Вот он и плакал оттого, что не досмотрел этот молчаливый роман, оттого, что не кричал на их свадьбе «горько!". Ещё оттого, что Николай никак не был похож на женатого, что женитьба никак на нём не отразилась, разве что стал он ещё вальяжнее и шире в движениях и походке, а он, Павел Егорович, женившись, полысел, и согнулся, и заплыл мягким, нездоровым жирком. Положим, Павел Егорович понимал, что облысел он по наследственности (в их семье все мужчины были лысоваты), а растолстел и ссутулился от сидячей работы, но сейчас он благополучно валил всё это на свою женитьбу, понимая, впрочем, что жена у него замечательная женщина. Теперь, когда причина была найдена, притом самая неожиданная причина и самая непоправимая, Павел Егорович оплакивал уже себя, свою загубленную жизнь. Николай неизвестно каким чувством уловил перемену в его плаче, обнял его за плечи и, прижав его голову к своей груди, стал похлопывать Павла Егоровича ладошкой по спине, словно укачивал грудного ребёнка.

— Ну, Пашка, будет, будет… Что ты, Пашка! Ну хочешь, ко мне поедем?

Павел Егорович судорожно помотал головой, не отрываясь от Николая.

— Давай действительно к тебе махнём, — уговаривал его Николай. — Ну что же это с тобой делается? Да перестань ты, наконец. — Николай не на шутку встревожился и рассердился на то, что ничем не может помочь Павлу Егоровичу, и, взяв его за плечи, встряхнул так, что у Павла Егоровича зубы застучали. Помогло. — Не понимаю я тебя, — сказал Николай, — вроде никогда плаксивым не был…

— Зато я теперь всё понимаю, — с неожиданной злостью сказал Павел Егорович и сощурился куда-то вдаль, мимо Николая. — Я всё понимаю. Им нужен был другой! Ну и искали бы другого. Нет!.. — Он многозначительно поднял палец вверх. — Им понадобилось человека корёжить, перекраивать по своим желаниям и мыслям. А мысли-то вот — он сложил пальцы щепотью, — копеечные мысли-то. — И Павел Егорович сатанински захохотал. — Это всё она! — вскричал он.

— Варя, что ли? — недоверчиво переспросил Николай.

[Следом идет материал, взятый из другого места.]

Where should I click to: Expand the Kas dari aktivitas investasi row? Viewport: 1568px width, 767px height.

— Варя — святая женщина, — отрезал Павел Егорович и, даже не простившись с Николаем, бегом вдруг бросился вниз по лестнице в метро.

Николай долго и подозрительно смотрел ему вслед.

* * *

Редкие сонные пассажиры метро были разбужены странным зрелищем. В вагон ворвался невысокий лысоватый растрёпанный человек в пальто, застёгнутом на одну лишь нижнюю пуговицу, со скомканной шапкой в руке. Человек этот, когда двери захлопнулись, пробежал сперва в голову вагона, затем неожиданно развернулся и помчался обратно. Пассажиры решили, что человек этот пьян, и одни непроизвольно заёрзали и подобрали под себя ноги, а другие словно окаменели, спрятав глаза, и старались ничем не привлечь к себе внимания. Впрочем, эта мера была излишней. Павел Егорович и не видел никого. Напряжение, тихо копившееся в нём, вдруг нашло выход. С самого утра он мучился тупой и сильной душевной болью, и теперь ему показалось (а может, и не показалось, а так и было на самом деле), что он нашёл средство избавиться от этой тянущей боли, и уже не мог и не хотел остановиться.

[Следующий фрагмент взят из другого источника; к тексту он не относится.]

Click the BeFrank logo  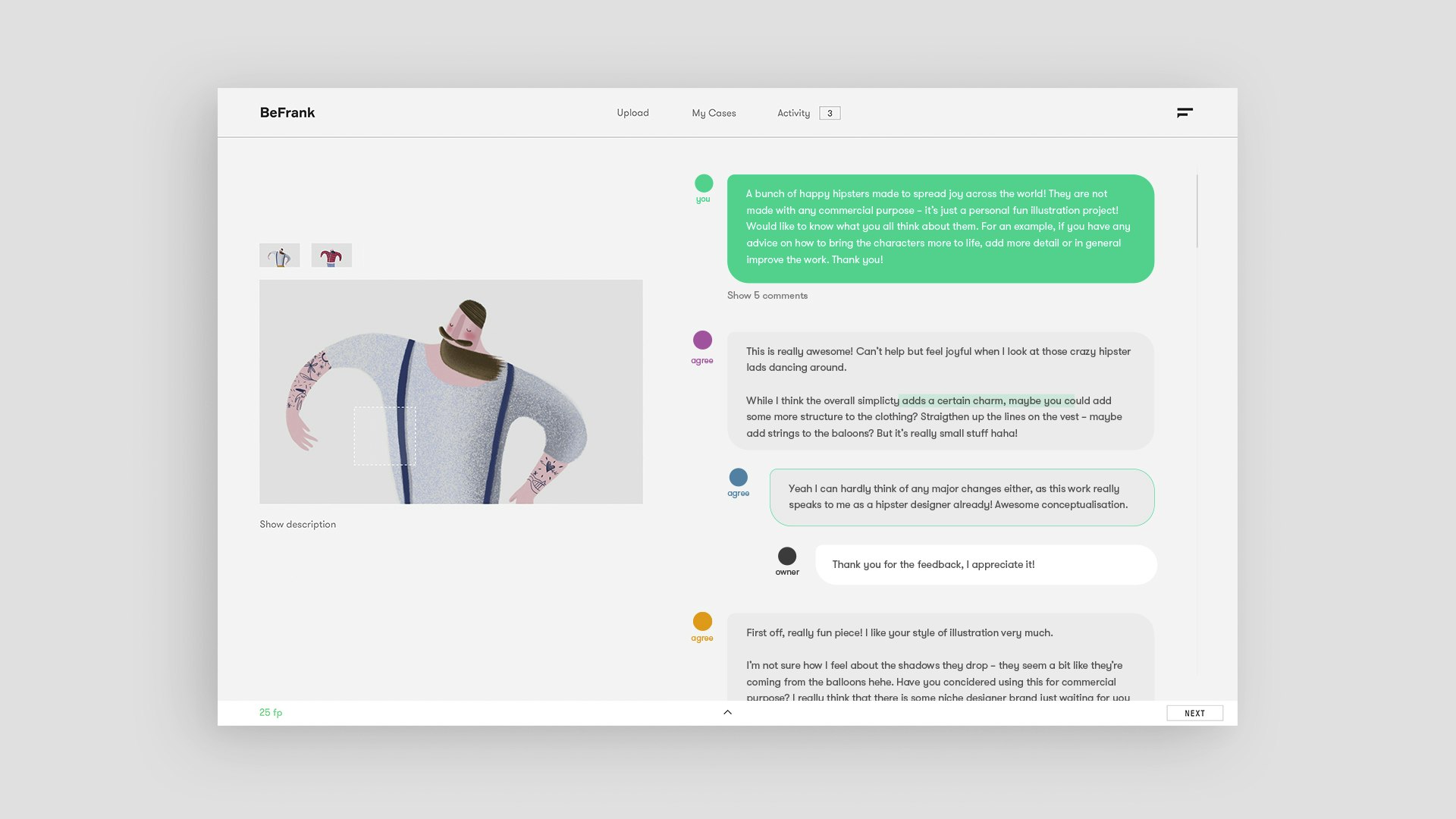pos(287,112)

Он ехал к тёще. В одно мгновение всё как-то повернулось и с пугающей логикой и последовательностью подытожилось в его разгорячённой голове. Сегодня, как только к нему вернулось утраченное обоняние, он обнаружил, что его работа, да и вся жизнь, образно говоря, нехорошо пахнет для него. Потом он вспомнил, что всегда этот запах ему не нравился. Потом он был вынужден признаться себе, что эту работу и этот образ жизни, вытекающий из работы, он не любит. Потом, встретившись с Николаем, он вспомнил другой запах и сперва не придал этому значения, но постепенно вместе с запахом он вспомнил и прежнюю, любимую и лёгкую жизнь. Вспомнил, как с болью отрывался от неё, с каким мучением приспосабливался к новой, нелюбимой. И как уже тогда, понимая, что новая-то жизнь, выходит, нелюбимая, он утешал себя, что, мол, со временем стерпится, слюбится. Но не стерпелось и не слюбилось. Он понял, вернее, признался себе в этом только сегодня.